- [Requirement] Produce a word-for-word restatement of the lines from the line with "Open notifications bell icon" to the end of the listing below, inclusive.

↓

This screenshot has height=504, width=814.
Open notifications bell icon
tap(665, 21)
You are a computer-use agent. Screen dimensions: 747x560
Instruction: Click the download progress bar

↑

- [Solution to this task]
Open notifications bell icon
tap(665, 21)
You are a computer-use agent. Screen dimensions: 747x560
Instruction: Click the download progress bar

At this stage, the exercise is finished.